Come avete pianificato lo sviluppo dell'iniziativa a priori? Era stato predisposto un business plan? E come avete fatto, nel caso, a redigerlo, visto che non sussistevano esperienze, già in atto sul territorio nazionale, a cui riferirsi?

«Si, abbiamo predisposto un business-plan: la prima variabile da definire era il mercato che avremmo potuto avere. In assenza di dati confrontabili, ci siamo riferiti al mercato del latte alla spina, che viene distribuito da macchine automatizzate, delle quali una è a 2 km dalla sede del nostro negozio, nella frazione di Lammari, di fronte ad una scuola.
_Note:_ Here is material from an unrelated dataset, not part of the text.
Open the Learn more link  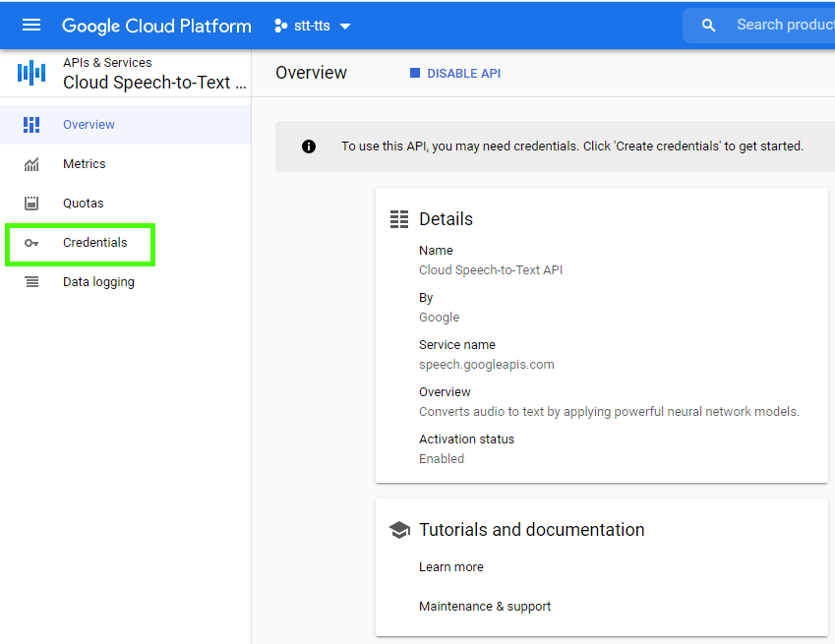click(451, 567)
Abbiamo analizzato che tipologie di mercato hanno queste macchine: peraltro, per ora non vendiamo latte, ma stiamo cercando un produttore interessato a installare un meccanismo analogo all'interno del negozio, e abbiamo già i preventivi. Comunque, attraverso l'analisi della tipologia di clientela (in specie se locale o no e se gli acquisti erano di impronta "familiare" o per single), e della frequenza di acquisti , abbiamo stabilito che il nostro target ammontava al 20% dei "clienti" del latte distribuito sfuso.
E poi abbiamo fatto un "sondaggio" sui detersivi, facendo provare ai potenziali clienti un prodotto biodegradabile al 98%, ma senza nominare questo aspetto "ecologico" e quindi chiedendo un giudizio sulla sola qualità del detersivo.
E da queste analisi è nato il piano: e devo dire che finora gli introiti sono esattamente identici a quelli stimati a priori dal business-plan, e ciò ha portato la banca cui ci siamo rivolti a fidarsi di più e a rinnovare il finanziamento, poiché dai numeri hanno potuto riscontrare che si trattava di un progetto sì "ecologico", ma con tutti i criteri "industriali" necessari alla solidità dell'azienda da finanziare».